> [Document text]:
^^^^^^^^

1.2. Building the SDK with Yocto

1.2.1. Introduction

This page provides the steps to build the Processor SDK and individual components from source. The Processor SDK build is based on the Arago Project which provides a set of layers for OpenEmbedded and the Yocto Project targeting TI platforms.

This page will provide the basic steps required to recreate the Processor SDK along with a reference of Processor SDK specific configurations, build targets, and target devices. Also, tips and suggestions are provided along with links for more in-depth information.

1.2.2. Steps to Run Yocto Builds inside Container

TI provides a Ubuntu 22.04 based docker image with all the packages that are required to start a Yocto Build.

The Docker Image is hosted on ghcr.io/texasinstruments.

Refer Steps to Run Yocto builds inside a Container for a comprehensive guide.

Follow Processor SDK Build Reference for Layer Configuration and Build Options.

Note

Before starting the container, ensure that you have completed all the Pre-Requisites as mentioned here.

1.2.3. Steps to Run Yocto Builds on Host

1.2.3.1. Prerequisites (One-time setup)

The recommended Linux distribution is Ubuntu 22.04.

The following build host packages are required for Ubuntu. The following command will install the required tools on the Ubuntu Linux distribution.

For Ubuntu 22.04, please run the following:

$ sudo apt-get update
$ # Install packages required for builds
$ sudo apt-get -f -y install \
    git build-essential diffstat texinfo gawk chrpath socat doxygen \
    dos2unix python3 bison flex libssl-dev u-boot-tools mono-devel \
    mono-complete curl python3-distutils repo pseudo python3-sphinx \
    g++-multilib libc6-dev-i386 jq git-lfs pigz zstd liblz4-tool \
    cpio file zstd lz4

By default Ubuntu uses “dash” as the default shell for /bin/sh. You must reconfigure to use bash by running the following command:

sudo dpkg-reconfigure dash

Be sure to select “No” when you are asked to use dash as the default system shell.

Large Swap File

Building large packages, especially several at a time, requires a lot of working memory for a computer. For computers with 32 GB of RAM or more, this should not be a problem. For computers with less RAM, a swap file of ~16GB may be needed to build large packages. Creating a large swap file, or resizing a small swap file to be larger will help avoid build errors for large packages.

Proxy Setup

If working behind a proxy, please see Working Behind a Network Proxy.

1.2.3.2. Build Steps

Please refer to here for the layer configuration (oeconfig-file) for a particular release of Processor SDK Linux AM62x. The MACHINE can be set to am62xx-evm, for example.

^^^^^^^^

> [Raw records]:
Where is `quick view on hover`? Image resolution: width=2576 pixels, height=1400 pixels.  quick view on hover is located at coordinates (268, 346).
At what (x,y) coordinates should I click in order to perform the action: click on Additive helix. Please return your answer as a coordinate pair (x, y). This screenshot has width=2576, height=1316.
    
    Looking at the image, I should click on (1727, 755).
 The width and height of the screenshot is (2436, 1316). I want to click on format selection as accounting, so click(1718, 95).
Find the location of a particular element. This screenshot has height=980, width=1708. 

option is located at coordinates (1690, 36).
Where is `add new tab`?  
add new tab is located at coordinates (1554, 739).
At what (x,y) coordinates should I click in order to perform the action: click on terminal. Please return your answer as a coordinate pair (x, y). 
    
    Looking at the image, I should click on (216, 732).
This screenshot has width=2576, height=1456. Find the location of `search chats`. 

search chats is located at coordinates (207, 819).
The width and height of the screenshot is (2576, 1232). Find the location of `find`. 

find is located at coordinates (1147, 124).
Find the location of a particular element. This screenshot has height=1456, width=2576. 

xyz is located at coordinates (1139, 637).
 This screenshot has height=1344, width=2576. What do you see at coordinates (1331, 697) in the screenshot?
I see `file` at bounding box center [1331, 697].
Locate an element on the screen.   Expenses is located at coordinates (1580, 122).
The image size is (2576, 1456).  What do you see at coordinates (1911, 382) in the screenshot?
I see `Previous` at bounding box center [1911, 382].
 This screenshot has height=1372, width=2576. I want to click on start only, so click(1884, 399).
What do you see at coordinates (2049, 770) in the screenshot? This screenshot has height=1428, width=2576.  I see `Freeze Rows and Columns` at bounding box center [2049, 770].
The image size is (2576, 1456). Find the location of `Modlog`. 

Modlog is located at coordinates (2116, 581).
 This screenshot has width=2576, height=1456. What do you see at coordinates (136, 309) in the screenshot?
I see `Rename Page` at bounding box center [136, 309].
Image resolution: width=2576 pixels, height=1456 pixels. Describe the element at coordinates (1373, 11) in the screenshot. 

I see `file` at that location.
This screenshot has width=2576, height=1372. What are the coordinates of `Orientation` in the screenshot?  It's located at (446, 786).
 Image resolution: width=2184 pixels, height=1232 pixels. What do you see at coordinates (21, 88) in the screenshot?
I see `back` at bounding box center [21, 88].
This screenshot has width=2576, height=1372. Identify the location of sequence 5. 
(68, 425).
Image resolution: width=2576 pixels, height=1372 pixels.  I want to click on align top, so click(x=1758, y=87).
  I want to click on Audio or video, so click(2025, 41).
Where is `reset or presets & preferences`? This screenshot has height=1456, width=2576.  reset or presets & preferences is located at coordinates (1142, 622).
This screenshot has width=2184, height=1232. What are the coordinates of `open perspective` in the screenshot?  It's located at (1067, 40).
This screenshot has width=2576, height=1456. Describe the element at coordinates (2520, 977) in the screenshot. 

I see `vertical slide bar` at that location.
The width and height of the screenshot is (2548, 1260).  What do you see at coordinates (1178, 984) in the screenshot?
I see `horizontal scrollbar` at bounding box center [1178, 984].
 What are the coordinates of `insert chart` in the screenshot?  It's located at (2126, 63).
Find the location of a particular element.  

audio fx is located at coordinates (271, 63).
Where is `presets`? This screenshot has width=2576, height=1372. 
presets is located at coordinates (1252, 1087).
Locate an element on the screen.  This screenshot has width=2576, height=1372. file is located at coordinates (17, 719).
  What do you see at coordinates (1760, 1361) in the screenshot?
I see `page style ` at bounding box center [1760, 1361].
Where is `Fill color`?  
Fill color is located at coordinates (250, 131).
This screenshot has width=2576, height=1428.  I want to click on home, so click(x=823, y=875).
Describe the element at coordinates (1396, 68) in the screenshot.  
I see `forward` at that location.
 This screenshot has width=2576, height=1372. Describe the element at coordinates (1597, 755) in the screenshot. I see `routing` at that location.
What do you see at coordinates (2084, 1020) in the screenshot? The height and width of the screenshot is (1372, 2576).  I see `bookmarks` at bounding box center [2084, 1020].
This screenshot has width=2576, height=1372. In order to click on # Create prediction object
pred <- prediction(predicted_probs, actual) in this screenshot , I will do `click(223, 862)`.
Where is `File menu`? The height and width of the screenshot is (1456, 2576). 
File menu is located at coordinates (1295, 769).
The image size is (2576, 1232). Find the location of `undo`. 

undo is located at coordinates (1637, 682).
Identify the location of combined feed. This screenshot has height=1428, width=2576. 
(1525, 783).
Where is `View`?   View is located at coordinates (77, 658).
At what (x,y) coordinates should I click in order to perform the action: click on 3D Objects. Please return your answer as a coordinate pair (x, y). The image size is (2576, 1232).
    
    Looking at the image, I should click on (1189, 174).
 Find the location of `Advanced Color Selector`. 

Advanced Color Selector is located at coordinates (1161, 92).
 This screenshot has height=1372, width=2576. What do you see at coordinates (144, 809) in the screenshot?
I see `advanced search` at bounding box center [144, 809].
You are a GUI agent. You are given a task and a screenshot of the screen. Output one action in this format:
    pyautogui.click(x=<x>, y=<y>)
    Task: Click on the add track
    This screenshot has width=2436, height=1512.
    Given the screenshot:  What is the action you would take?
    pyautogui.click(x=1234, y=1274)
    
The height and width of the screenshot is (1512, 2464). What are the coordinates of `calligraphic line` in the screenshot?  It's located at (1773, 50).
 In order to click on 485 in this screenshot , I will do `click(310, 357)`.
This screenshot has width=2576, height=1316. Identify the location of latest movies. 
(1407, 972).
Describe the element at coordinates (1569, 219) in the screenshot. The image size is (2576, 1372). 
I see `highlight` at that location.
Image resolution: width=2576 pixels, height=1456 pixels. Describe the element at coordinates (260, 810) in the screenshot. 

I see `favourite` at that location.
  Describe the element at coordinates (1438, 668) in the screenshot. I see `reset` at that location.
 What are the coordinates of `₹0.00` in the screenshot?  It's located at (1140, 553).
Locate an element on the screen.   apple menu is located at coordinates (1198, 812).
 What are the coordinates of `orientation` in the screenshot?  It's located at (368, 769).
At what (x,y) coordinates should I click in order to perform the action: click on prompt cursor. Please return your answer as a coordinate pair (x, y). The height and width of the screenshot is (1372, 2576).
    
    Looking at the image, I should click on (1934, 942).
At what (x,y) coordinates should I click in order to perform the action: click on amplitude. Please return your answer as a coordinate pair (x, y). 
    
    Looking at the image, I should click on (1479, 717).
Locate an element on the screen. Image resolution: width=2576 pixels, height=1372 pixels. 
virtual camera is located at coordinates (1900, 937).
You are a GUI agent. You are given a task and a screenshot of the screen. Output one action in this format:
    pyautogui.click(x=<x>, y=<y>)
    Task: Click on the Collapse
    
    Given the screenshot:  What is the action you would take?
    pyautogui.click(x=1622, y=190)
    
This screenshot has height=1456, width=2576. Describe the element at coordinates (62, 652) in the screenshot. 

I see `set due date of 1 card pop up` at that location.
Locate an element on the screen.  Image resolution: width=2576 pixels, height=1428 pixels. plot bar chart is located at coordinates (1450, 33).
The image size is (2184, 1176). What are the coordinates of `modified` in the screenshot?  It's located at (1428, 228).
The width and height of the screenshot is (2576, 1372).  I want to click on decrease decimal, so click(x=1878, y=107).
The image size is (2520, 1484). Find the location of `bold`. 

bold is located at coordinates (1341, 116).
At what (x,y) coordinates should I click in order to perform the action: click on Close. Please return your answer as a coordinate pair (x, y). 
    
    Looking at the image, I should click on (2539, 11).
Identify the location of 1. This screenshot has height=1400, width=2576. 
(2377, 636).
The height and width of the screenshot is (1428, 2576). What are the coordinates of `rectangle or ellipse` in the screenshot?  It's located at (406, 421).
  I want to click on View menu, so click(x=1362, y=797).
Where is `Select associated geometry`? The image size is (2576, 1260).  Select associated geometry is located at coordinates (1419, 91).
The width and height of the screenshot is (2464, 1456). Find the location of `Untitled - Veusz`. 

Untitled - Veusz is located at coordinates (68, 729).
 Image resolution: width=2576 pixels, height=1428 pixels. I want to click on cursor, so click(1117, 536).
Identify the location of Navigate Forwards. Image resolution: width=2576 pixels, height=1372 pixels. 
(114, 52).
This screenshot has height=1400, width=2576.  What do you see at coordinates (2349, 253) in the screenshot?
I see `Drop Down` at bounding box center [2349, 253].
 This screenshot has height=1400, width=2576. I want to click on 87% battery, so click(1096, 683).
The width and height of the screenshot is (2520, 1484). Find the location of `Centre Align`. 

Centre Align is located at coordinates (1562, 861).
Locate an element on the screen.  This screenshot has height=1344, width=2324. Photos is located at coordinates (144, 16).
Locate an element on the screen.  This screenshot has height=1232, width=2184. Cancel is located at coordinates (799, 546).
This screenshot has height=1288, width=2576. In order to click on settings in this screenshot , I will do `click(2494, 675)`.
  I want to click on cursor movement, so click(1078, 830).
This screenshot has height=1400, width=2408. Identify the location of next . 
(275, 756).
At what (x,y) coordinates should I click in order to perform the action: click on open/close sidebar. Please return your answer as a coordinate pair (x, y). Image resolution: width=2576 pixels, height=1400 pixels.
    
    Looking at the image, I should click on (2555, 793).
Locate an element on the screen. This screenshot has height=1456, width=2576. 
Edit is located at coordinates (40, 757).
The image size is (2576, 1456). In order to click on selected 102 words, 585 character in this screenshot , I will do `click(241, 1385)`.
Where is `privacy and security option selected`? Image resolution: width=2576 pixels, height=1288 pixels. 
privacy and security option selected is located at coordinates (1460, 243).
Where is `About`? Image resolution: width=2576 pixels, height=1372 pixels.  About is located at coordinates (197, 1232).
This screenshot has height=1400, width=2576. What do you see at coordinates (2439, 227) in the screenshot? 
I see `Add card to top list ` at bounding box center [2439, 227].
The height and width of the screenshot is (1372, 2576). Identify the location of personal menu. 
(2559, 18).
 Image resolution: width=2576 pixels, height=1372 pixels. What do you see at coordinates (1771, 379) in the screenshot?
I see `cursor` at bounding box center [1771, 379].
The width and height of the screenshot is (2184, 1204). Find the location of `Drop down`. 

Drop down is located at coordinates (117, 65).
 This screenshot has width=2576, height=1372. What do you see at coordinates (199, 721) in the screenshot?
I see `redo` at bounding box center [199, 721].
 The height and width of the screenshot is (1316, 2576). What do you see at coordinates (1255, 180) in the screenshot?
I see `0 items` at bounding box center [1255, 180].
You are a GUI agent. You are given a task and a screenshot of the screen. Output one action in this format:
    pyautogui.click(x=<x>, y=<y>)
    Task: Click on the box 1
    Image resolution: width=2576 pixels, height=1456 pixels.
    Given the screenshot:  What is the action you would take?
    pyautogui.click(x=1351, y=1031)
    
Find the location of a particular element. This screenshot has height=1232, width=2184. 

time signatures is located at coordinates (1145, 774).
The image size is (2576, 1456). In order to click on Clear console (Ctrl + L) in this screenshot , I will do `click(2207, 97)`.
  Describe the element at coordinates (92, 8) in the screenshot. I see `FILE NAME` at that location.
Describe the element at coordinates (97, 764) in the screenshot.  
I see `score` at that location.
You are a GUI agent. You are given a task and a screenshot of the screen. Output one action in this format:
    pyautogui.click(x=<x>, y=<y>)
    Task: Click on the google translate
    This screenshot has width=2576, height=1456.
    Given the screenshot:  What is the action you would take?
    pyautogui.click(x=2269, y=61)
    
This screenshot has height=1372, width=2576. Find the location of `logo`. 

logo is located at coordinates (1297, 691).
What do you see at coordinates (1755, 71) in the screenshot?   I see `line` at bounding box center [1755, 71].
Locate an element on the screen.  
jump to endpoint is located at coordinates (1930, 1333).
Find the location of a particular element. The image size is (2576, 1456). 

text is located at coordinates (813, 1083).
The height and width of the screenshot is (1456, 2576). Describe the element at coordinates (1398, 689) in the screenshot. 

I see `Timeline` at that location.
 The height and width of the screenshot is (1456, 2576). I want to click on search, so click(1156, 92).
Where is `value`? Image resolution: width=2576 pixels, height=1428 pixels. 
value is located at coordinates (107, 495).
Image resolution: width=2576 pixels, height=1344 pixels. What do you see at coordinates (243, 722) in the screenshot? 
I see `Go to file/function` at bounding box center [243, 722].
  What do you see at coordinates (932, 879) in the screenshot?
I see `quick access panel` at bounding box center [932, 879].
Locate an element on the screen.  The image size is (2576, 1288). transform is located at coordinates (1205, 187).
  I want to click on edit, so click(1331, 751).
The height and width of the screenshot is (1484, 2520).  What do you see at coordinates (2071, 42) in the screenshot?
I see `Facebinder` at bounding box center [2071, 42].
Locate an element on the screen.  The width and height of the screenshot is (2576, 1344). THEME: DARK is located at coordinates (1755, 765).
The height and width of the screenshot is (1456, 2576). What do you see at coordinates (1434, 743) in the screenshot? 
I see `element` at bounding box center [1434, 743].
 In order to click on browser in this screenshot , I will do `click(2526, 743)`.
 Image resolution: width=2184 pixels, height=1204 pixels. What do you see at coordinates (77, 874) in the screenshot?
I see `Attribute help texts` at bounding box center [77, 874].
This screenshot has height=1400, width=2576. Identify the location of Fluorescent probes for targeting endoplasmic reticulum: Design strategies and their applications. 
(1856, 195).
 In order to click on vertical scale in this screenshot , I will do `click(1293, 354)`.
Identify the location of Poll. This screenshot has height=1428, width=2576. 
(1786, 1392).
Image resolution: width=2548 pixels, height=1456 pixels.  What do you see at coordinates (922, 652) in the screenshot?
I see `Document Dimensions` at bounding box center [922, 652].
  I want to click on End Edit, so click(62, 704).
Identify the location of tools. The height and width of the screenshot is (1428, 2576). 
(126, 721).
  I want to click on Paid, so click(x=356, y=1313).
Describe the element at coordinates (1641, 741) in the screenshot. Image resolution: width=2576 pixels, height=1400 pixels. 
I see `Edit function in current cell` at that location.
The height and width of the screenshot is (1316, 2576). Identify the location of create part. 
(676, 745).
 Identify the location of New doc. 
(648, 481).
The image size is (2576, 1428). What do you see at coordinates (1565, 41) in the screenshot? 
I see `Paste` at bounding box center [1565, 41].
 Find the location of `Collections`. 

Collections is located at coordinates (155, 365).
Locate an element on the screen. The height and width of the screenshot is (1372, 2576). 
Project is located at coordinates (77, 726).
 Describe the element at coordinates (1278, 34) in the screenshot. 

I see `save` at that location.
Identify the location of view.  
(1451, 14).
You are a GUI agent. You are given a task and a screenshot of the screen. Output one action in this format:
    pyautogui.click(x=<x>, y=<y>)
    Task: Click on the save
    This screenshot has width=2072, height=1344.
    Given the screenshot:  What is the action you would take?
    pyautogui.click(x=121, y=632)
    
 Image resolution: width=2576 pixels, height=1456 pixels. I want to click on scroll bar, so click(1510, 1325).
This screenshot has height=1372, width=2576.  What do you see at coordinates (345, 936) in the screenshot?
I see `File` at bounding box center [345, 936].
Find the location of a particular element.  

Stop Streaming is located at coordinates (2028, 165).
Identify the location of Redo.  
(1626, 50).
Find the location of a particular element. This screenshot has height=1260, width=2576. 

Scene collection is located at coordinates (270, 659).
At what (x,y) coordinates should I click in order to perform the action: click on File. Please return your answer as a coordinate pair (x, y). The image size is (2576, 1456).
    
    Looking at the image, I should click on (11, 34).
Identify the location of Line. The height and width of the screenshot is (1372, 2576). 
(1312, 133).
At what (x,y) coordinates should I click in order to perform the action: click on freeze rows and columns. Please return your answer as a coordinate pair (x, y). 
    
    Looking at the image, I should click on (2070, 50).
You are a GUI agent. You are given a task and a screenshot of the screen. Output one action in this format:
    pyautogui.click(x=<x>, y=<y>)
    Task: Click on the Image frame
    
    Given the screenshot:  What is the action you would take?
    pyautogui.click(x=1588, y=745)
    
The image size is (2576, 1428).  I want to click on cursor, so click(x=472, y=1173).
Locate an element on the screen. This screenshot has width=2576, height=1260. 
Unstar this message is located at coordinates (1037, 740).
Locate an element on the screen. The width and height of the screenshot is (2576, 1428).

^^^^^^^^

> [Problem set]:
- A) Retype the Yocto SDK build guide word for word, starting at "This page will" and ending at "a Yocto Build.".
- B) Continue the Yocto SDK build guide from the point where it stops.

> [Responses to the tasks]:
- A)
This page will provide the basic steps required to recreate the Processor SDK along with a reference of Processor SDK specific configurations, build targets, and target devices. Also, tips and suggestions are provided along with links for more in-depth information.

1.2.2. Steps to Run Yocto Builds inside Container

TI provides a Ubuntu 22.04 based docker image with all the packages that are required to start a Yocto Build.

- B)
The final command below will build the tisdk-default-image, which is the Processor SDK image with arago filesystem. See Build Options for a list of additional targets.

$ git clone https://git.ti.com/git/arago-project/oe-layersetup.git tisdk
$ cd tisdk
$ ./oe-layertool-setup.sh -f configs/processor-sdk/<oeconfig-file>
$ cd build
$ . conf/setenv
$ MACHINE=<machine> bitbake -k tisdk-default-image

Your newly built wic image will be generated in deploy-ti directory. Use Linux SD Card Creation Guide to flash this image on the SD-Card.

Note

The tisdk-default-image now includes Chromium by default, which may increase the build time. If you prefer not to build Chromium, you can remove the meta-browser layer from the oeconfig-file before running oe-layertool-setup.sh. However, if you are building the tisdk-default-image specifically to try out the TI Apps Launcher out-of-the-box (OOB), it is not recommended to remove the meta-browser layer. The TI Apps Launcher relies on Chromium and removing the layer may impact its functionality. Keep the meta-browser layer intact for the best OOB experience.

Note

While building images via Yocto, if you are facing locale.Error: unsupported locale setting error, it means your system is trying to use a locale setting which was not there. Run the following commands which will setup the locale and try building your target image again.

export LC_ALL="en_US.UTF-8"
export LC_CTYPE="en_US.UTF-8"
export LC_NUMERIC="en_US.UTF-8"
export LANG=en_US.UTF-8
export LANGUAGE=en_US.UTF-8
ulimit -n 4096

1.2.4. Processor SDK Build Reference

The following sections provide information for configuration, build options, and supported platforms of the Processor SDK.

1.2.4.1. Layer Configuration

Please refer to here for the layer configuration for a particular release of Processor SDK Linux.

1.2.4.2. Build Options

Images

In addition to individual components packages, the following table provides a list of build targets supported. These are the <target> used in the command:

MACHINE=<machine> bitbake <target>

The “Build Output” is given relative to the deploy-ti directory.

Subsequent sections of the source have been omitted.